En un comunicado oficial, la directiva del equipo expresó su profundo pesar al calificar esta decisión como “con un dolor inigualable”. El costo del desplazamiento para enfrentar a la UD Almería, campeona de su grupo, ha sido descrito como “inasumible” para un club que opera con recursos limitados. A pesar de los esfuerzos por reprogramar el partido a sábado, lo que podría haber reducido gastos y facilitado la disponibilidad de las jugadoras, la solicitud no fue aceptada.
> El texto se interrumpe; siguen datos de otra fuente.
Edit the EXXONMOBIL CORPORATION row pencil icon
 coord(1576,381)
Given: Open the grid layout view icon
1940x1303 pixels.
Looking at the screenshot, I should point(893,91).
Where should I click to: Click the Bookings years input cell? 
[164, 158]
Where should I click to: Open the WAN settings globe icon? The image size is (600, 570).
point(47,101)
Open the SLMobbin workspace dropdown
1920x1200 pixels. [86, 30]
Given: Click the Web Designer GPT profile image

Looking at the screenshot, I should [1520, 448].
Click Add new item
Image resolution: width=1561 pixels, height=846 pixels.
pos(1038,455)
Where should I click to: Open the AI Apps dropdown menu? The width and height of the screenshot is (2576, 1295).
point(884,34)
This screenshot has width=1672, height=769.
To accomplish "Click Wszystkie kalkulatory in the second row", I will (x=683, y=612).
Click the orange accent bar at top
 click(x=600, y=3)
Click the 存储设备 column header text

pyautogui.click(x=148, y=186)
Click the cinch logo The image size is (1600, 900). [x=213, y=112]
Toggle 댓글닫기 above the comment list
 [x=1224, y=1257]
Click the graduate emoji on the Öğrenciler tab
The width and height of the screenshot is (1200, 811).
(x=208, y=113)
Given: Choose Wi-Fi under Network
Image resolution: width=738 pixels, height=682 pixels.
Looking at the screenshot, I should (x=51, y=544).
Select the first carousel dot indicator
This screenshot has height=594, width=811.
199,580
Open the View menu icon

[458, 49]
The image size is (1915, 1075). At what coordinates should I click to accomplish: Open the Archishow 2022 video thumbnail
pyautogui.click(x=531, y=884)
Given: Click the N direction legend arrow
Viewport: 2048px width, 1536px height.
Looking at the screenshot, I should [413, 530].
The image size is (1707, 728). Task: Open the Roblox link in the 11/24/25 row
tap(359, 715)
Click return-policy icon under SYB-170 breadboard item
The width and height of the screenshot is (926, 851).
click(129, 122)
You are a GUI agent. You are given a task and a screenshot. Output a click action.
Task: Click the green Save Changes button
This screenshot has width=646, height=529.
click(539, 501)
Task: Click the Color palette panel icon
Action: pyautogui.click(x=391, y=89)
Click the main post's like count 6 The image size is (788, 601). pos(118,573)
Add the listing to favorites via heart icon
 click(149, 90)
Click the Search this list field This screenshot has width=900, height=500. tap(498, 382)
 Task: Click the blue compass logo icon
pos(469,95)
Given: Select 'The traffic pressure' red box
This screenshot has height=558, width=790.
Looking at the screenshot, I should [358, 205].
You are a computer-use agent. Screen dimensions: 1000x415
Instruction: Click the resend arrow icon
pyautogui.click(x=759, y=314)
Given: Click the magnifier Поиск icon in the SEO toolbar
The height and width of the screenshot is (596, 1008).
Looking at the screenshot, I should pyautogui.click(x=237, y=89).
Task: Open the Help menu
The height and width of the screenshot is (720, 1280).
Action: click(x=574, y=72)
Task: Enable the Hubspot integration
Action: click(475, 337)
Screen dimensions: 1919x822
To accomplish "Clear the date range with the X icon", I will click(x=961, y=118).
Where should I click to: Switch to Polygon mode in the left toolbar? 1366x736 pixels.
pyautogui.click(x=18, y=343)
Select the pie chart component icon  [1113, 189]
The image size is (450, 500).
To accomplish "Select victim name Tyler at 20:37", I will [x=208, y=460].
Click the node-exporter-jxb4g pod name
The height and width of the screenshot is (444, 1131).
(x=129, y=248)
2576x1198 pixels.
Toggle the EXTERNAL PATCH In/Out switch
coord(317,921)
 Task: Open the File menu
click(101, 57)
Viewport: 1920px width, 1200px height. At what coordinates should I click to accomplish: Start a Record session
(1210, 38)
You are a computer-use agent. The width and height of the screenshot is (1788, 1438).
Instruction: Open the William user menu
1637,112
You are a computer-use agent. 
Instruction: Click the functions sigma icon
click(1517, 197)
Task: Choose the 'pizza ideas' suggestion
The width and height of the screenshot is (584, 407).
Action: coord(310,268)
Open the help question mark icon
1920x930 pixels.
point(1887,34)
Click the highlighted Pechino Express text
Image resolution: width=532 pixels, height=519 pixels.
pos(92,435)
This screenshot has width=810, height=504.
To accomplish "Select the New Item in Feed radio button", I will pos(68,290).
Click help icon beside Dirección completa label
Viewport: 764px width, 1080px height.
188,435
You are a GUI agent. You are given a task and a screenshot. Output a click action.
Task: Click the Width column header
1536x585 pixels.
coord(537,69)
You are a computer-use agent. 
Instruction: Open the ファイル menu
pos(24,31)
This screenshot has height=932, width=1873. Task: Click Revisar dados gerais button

Este caso pone de manifiesto una problemática más amplia dentro del fútbol femenino en España. A medida que el deporte crece y gana visibilidad, persisten barreras económicas que impiden a clubes modestos competir en igualdad de condiciones. La situación actual es un recordatorio incómodo sobre cómo las decisiones deportivas pueden estar condicionadas por factores económicos más que por el rendimiento en el campo.
A medida que se formaliza esta renuncia ante la Federación Española de Fútbol (RFEF), se plantea una serie de interrogantes sobre lo que sucederá con el playoff. La RFEF ya había fijado fechas para los partidos, incluso después del anuncio público del club cántabro, lo cual añade confusión a una situación ya complicada. Si se confirma la retirada, esto dejaría al Almería con el ascenso prácticamente asegurado.
Aunque 2026 promete ser un año clave para el crecimiento del fútbol femenino profesional en España, este episodio resalta las disparidades existentes entre clubes grandes y pequeños. Mientras algunos equipos disfrutan del auge mediático y financiero, otros luchan por sobrevivir y mantener sus sueños vivos. La historia de la SD Nueva Montaña es solo una entre muchas; sin embargo, sirve como un poderoso recordatorio sobre las realidades económicas que enfrentan los clubes humildes cada fin de semana.